At the Renew Rethink Revitalise mini conference I saw a fantastic presentation by staff from Moonee Valley libraries on how they use Near Field Communication (NFC) in their libraries.

I was inspired…

Most conference attendees had heard of NFC but I don’t know of a lot that had thought about it in (public) library terms.

I guess the use of NFC that most people are familiar with is paypass (where you pay for stuff by tapping your credit card on a  reader). Already most android and microsoft phones have NFC capabilities (hopefully Apple will soon)

In library terms think QR codes only more useful…

(my favourite quote from the presentation = ‘QR codes are kinda ugly’)

This post at MissKokothelibrarian says it way better than I can…

“…

I was surprised to hear most librarians at the conference had at least heard of NFC and were already relating it to the lack-lustre results of QR codes. But as I listened to Moonee Valley present how they use NFC technology in their library, I thought this is much better!

See we already trust NFC in our everyday lives, through paypass in our Debit or Credit cards. It is seamless technology, that once set up, only requires one step to use. Most Microsoft and Android phones already have NFC capabilities (hopefully Apple will join the party soon) and there are quite a few other ways NFC can be and is being used in daily life.

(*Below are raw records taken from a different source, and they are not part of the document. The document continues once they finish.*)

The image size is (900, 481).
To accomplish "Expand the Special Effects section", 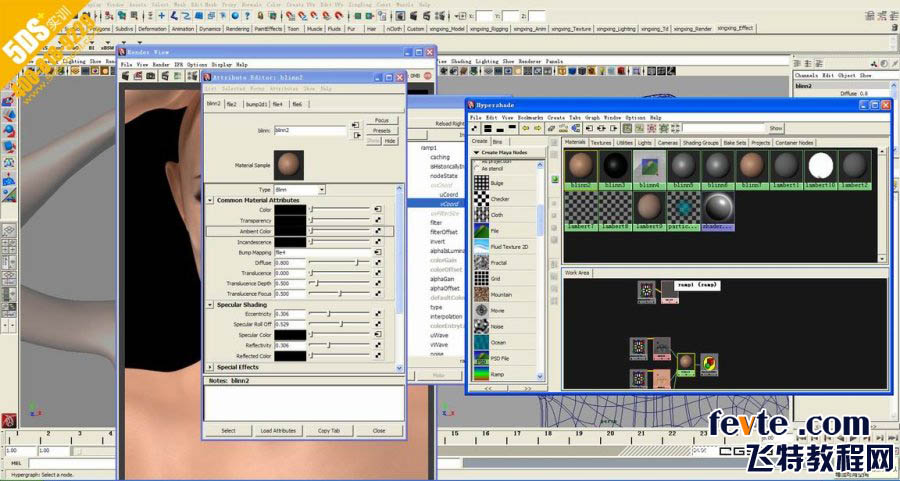I will coord(211,367).
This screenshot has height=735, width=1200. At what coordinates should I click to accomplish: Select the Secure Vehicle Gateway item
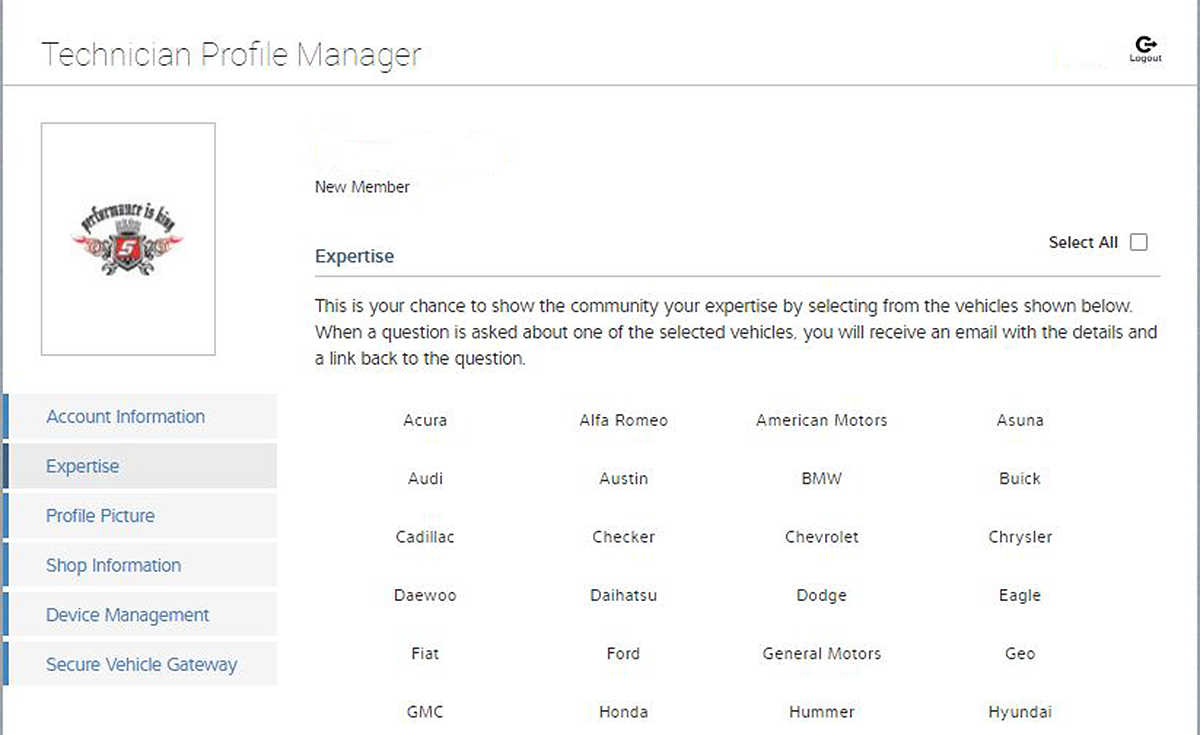point(141,664)
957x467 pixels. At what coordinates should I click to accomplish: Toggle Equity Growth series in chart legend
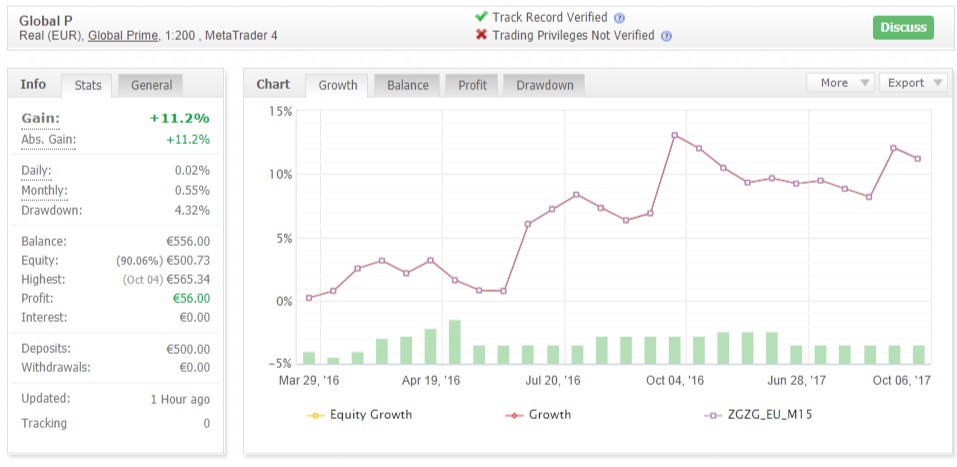coord(360,414)
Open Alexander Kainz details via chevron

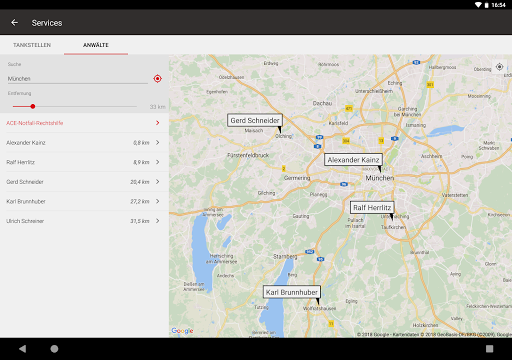point(158,143)
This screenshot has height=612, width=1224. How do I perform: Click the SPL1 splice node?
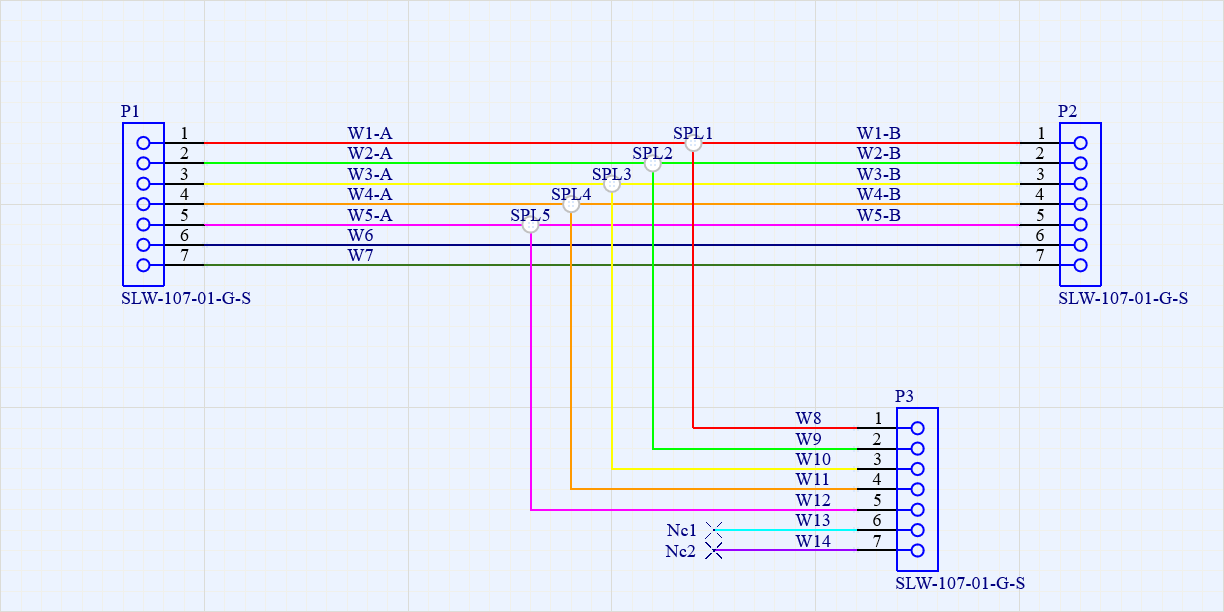(x=692, y=143)
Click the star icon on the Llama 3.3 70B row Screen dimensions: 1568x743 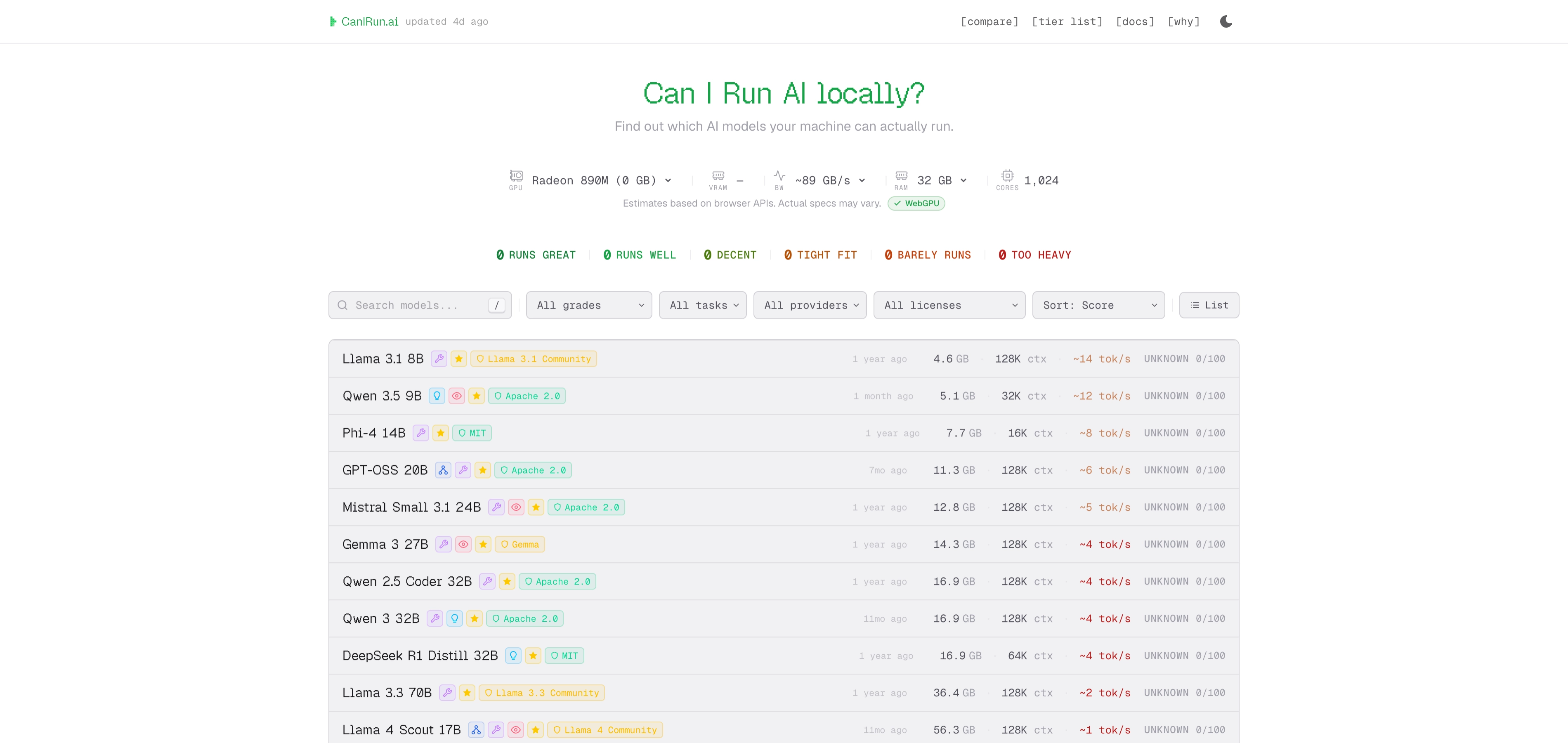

  • Opening doors. BMW has NFC-enabled car keys.
  • Companies and universities are looking into or rolling out using NFC-enabled devices as security badges. To gain physical access somewhere, members need only tap their smartphones at the door.
  • Downloading information. Advertisers and marketers can use NFC chips in porters and other promotional materials so all you have to do to get more information is tap or wave your phone (easier than QR codes, perhaps).
  • With programmable tags you can buy, you can tap your phone to a sticker (on your desk, wall, car, or wherever) to automatically change the settings, such as volume or Wi-Fi network, open an app, pair Bluetooth devices, and more. For example, you could switch to car mode when you get into your car, turn on the alarm app when you tap your night stand, turn off the ringer when you get to your desk.

These ideas are great, but lets look at how the New York Public Library has employed the technology.

I bet your now starting to get wonderful ideas about NFC in libraries, yes?

The idea Moonee Valley mentioned, which I just adore, is creating a “shopping wall” of books. Have a wall display showing the latest fiction or favourite kids stories.  Behind each front cover image on the wall have NFC stickers programmed to send your patrons straight to that book on the online catalogue when they wave their phone over it.

Or create an events wall! Instead of sending patrons to book, enable the technology to automatically sign them up to the event they waved their phone over along with an email reminder a day before the event.

To play around with NFC technology for personal use visit the Google Play store and download Trigger….”

(http://misskokothelibrarian.com/2015/04/01/renew-rethink-revitalise-mini-conference/)

NFC tags are fairly low cost or we could even reprogram existing RFID tags.

I wonder if I can convince MPOW to let me play with NFC in our libraries?

Wandering off to contemplate taking over the library one NFC tag at a time.